*Short exercise*:
Reproduce verbatim the lines of the entries below, from the line containing "687x1002 pixels." through the line containing "Where should I click to: Click", both lines included.

----

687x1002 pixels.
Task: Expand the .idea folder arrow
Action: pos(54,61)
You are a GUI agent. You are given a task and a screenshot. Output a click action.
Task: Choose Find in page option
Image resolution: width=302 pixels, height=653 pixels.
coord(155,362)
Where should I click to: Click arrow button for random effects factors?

----

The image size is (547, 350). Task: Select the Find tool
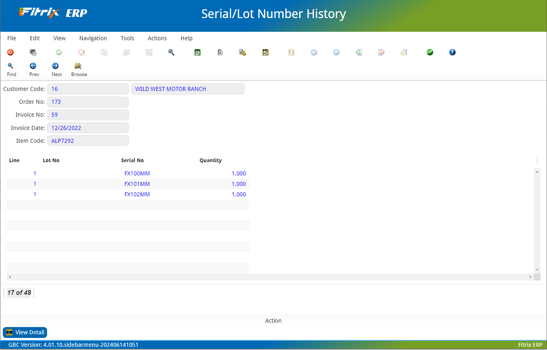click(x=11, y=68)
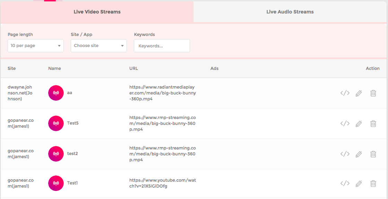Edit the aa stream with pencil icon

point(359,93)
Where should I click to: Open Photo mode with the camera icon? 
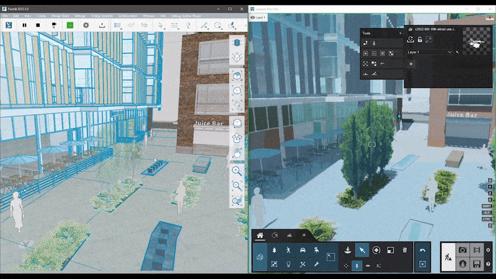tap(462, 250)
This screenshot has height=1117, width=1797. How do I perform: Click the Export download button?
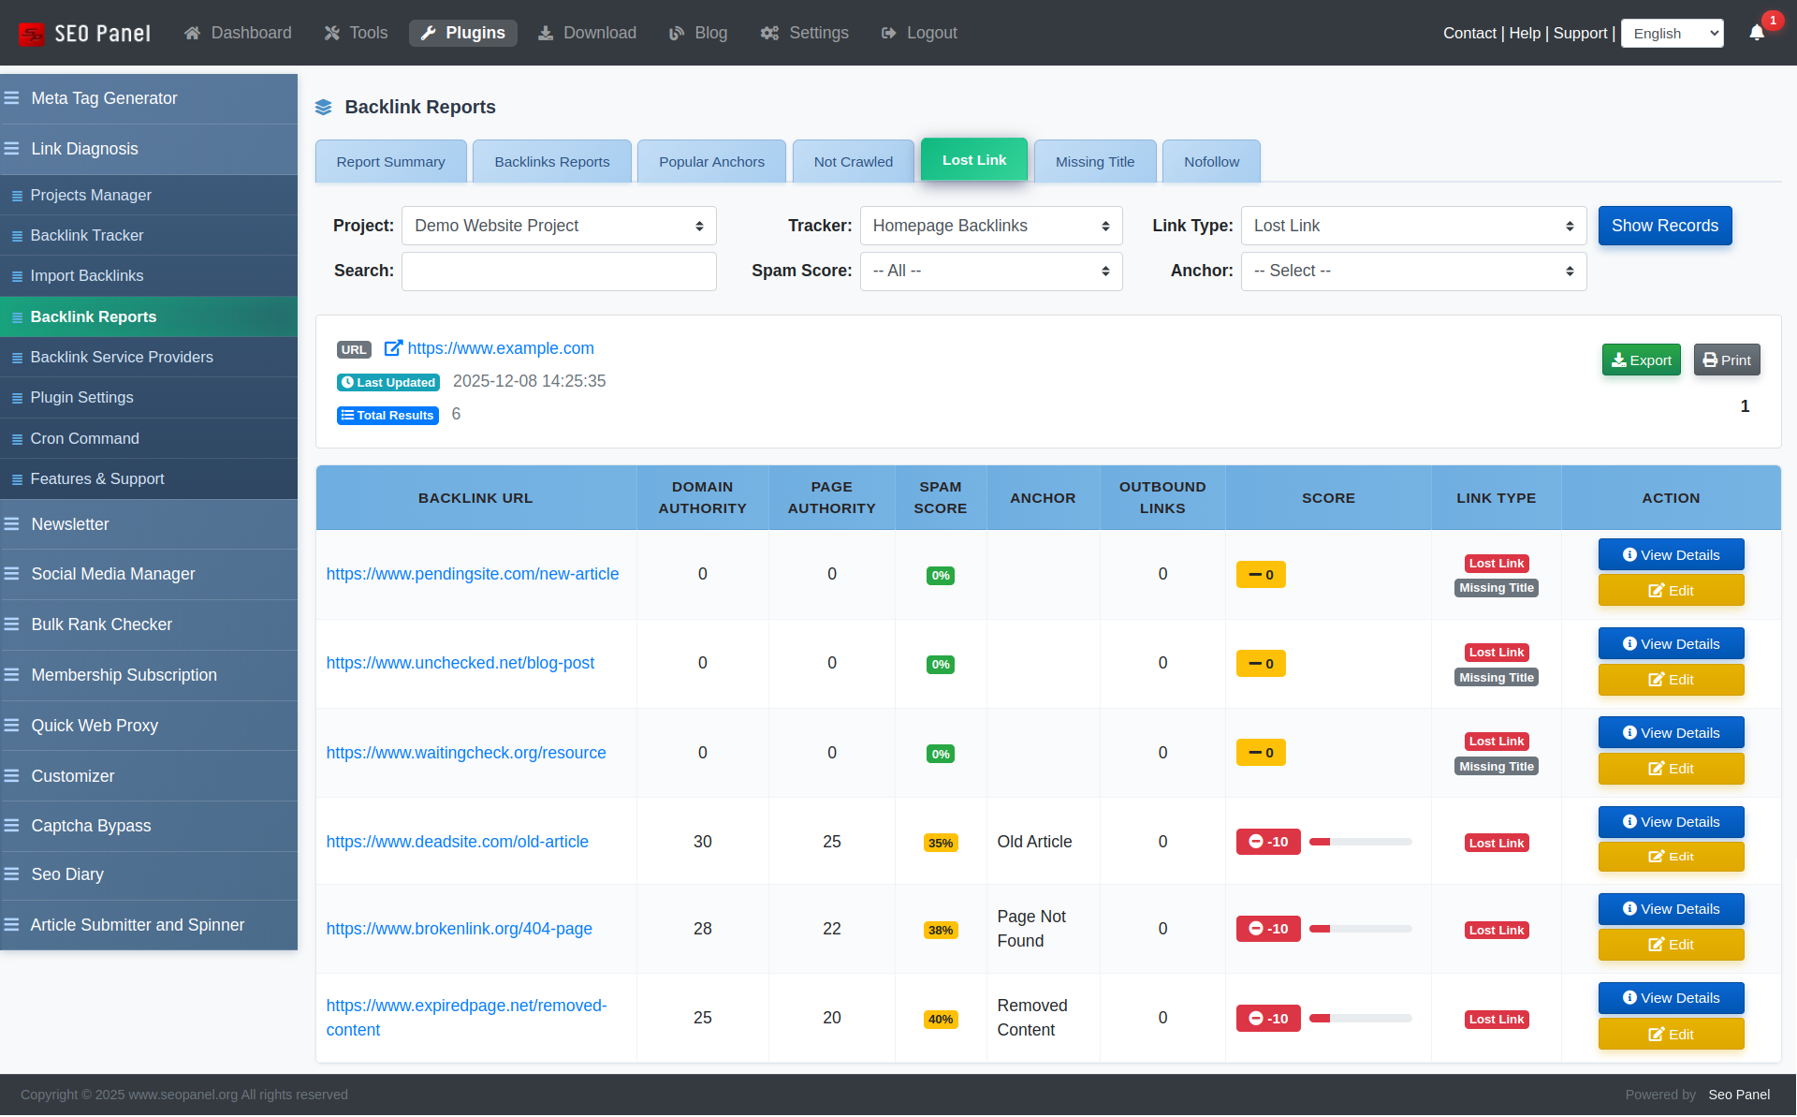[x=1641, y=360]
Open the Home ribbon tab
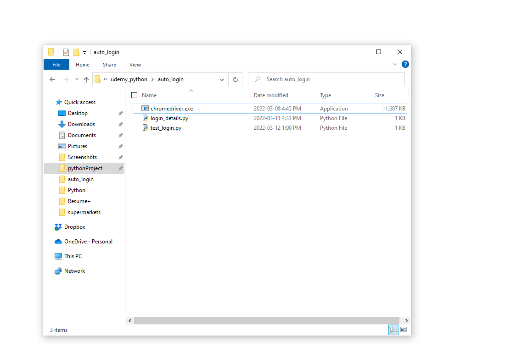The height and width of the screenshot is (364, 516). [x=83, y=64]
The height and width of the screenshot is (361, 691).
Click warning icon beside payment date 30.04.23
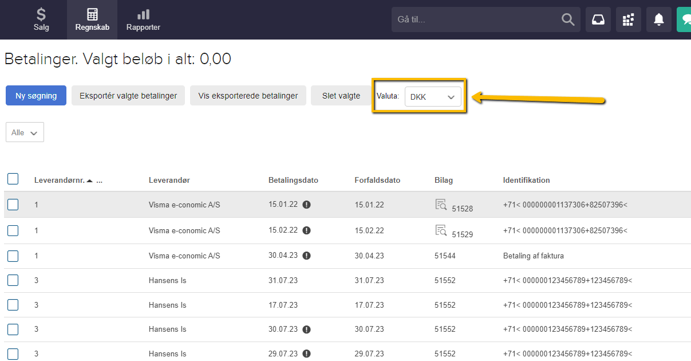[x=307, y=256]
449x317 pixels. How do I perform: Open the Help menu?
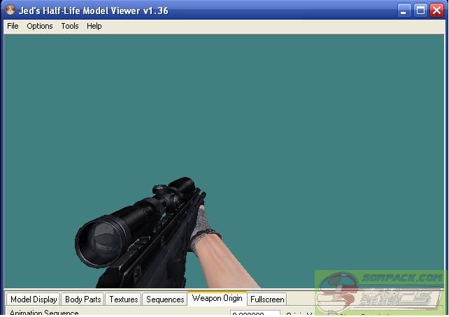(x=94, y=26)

----

*Result of the exercise*:
687x1002 pixels.
Task: Expand the .idea folder arrow
Action: pos(54,61)
You are a GUI agent. You are given a task and a screenshot. Output a click action.
Task: Choose Find in page option
Image resolution: width=302 pixels, height=653 pixels.
coord(155,362)
Where should I click to: Click arrow button for random effects factors?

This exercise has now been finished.